-
In this paper, we first demonstrate that a hypothesis class is learnable if predictors are induced by signed measures. More importantly, we establish, under mild assumptions, that predictors from this class exhibit favorable OOD generalization error bounds.
-
Our theoretical results allow us to design two improvement strategies for existing query-driven models: 1) NeuroCDF, that models the underlying cumulative distribution functions (CDFs) instead of the ultimate query selectivity; 2) a general training framework (SeConCDF) to enhance OOD generalization, without compromising good in-distribution generalization with any loss function.
-
This repository includes the codes, queries and scripts for our paper: A Practical Theory of Generalization in Selectivity Learning.
This section contains the experiments over a synthetic dataset from a highly-correlated 10-dimensional Gaussian distribution.
We provide the codes for LW-NN (MSCN shares the same results with LW-NN in this section, and we will focus more on MSCN in next section), LW-NN+NeuroCDF (LW-NN trained with NeuroCDF), and LW-NN+SeConCDF (LW-NN trained with SeConCDF).
The motivational experiments are minimal and clearly demonstrate 1) the superiority of NeuroCDF over LW-NN on OOD generalization; and 2) the effectiveness of CDF self-consistency training of SeConCDF in enhancing LW-NN's generalization on OOD queries.
Below are steps to reproduce the experiments.
- Please enter the synthetic_data directory.

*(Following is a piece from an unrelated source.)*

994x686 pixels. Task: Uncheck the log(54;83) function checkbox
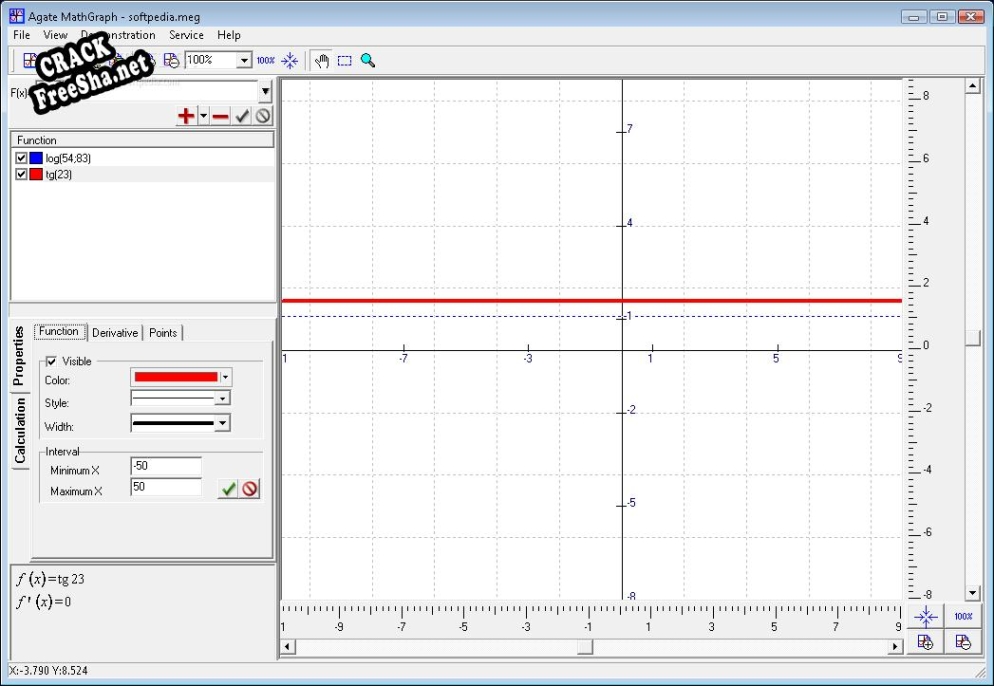(21, 158)
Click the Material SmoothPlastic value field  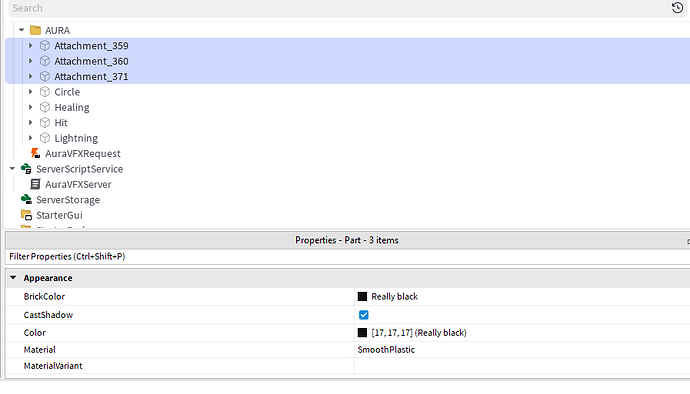point(522,350)
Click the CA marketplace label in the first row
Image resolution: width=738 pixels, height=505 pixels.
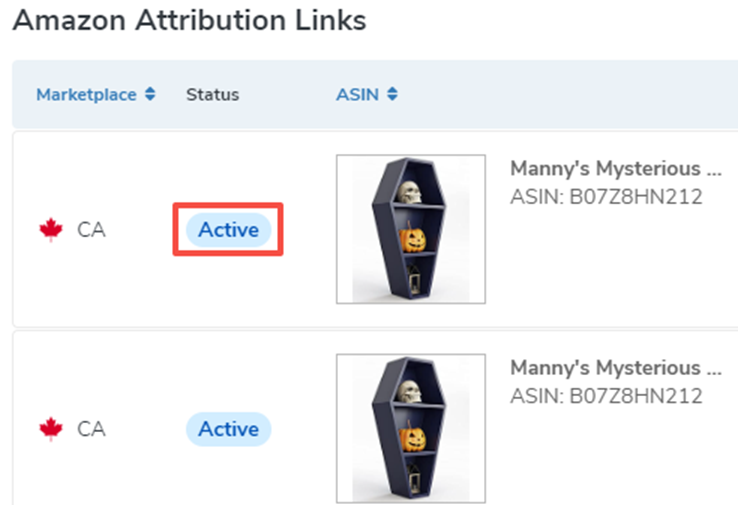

- To reproduce the result of LW-NN, please run
$ python train_LW-NN.py
- To reproduce the result of LW-NN+NeuroCDF, please run
$ python train_LW-NN+NeuroCDF.py
- To reproduce the result of LW-NN+SeConCDF, please run
$ python train_LW-NN+SeConCDF.py
- Notice the RMSE and Median Qerror for both types (In-Distribution and Out-of-Distribution) of test workloads across each model and compare the results!
This section contains the experiments related to SeConCDF. You'll need a GPU for this section.
We first focus on single-table (Census) experiments. Below are steps to reproduce the experimental results.
- Please enter the single_table directory.
- To reproduce the result of LW-NN, please run
$ python train_LW-NN
- To reproduce the result of LW-NN+SeConCDF (LW-NN trained with SeConCDF), please run
$ python train_LW-NN+SeConCDF
- Similarly, run
train_MSCN.py
andtrain_MSCN+SeConCDF.py
to reproduce the experiments of MSCN and MSCN+SeConCDF (MSCN trained with SeConCDF)
Then, we move on to multi-table experiments. Below are steps to reproduce the experimental results.
- Please enter the multi_table directory.
- Due to the file size limit of Github, please download the zipped directory of bitmaps from this link and unzip it in current directory.
- Similarly, download the zipped directory of workloads from this link and unzip it in current directory.
- To reproduce the results on IMDb, please run
$ python train_MSCN_imdb --shift granularity
$ python train_MSCN+SeConCDF_imdb --shift granularity
where the parameter shift
controls the OOD scenario (granularity
for granularity shift and center
for center move).
$ python train_MSCN_imdb --shift center
$ python train_MSCN+SeConCDF_imdb --shift center
You will observe substantial improvements (in terms of both RMSE and Q-error) with MSCN+SeConCDF compared to MSCN on OOD queries, which showcases the advantages of SeConCDF in multi-table cases.
- Also, you can run
train_MSCN_dsb.py
andtrain_MSCN+SeConCDF_dsb.py
to reproduce the experiments on DSB.
This section describes the steps required to reproduce the experimental results of SeConCDF on the CEB-1a-varied workload. A GPU is also required for this section.
Navigate to the ceb-1a-varied directory.
Due to GitHub's file size limits, the ceb-1a-varied workload must be downloaded separately. Follow these steps:
- Download the zipped directory from this link.
- Extract the directory (named ceb-1a-varied-queries) under the ceb-1a-varied directory.
The experiments require a set of CSV tables for bitmap computation. Follow these steps:
- Download the tables from this link.
- Load the tables into your local PostgreSQL database.
- Specify the connection parameters in the
connect_pg()
function within the following file:This ensures that the program can locate the sampled tables required for bitmap computation in MSCN.ceb-1a-varied/mscn/query_representation/generate_bitmap.py
Preprocessing the workload can be slow. To save time, follow these steps:
- Download the preprocessed
.pkl
file from this link. - Extract the file and place it inside the ceb-1a-varied/mscn directory. This will significantly reduce preprocessing time.
To reproduce the experimental results, return to the ceb-1a-varied directory and run the following commands:
python train_MSCN_ceb-1a-varied.py
python train_MSCN+SeConCDF_ceb-1a-varied.py
This will execute the training procedures necessary to reproduce the results of SeConCDF on CEB-1a-varied (compared to original MSCN).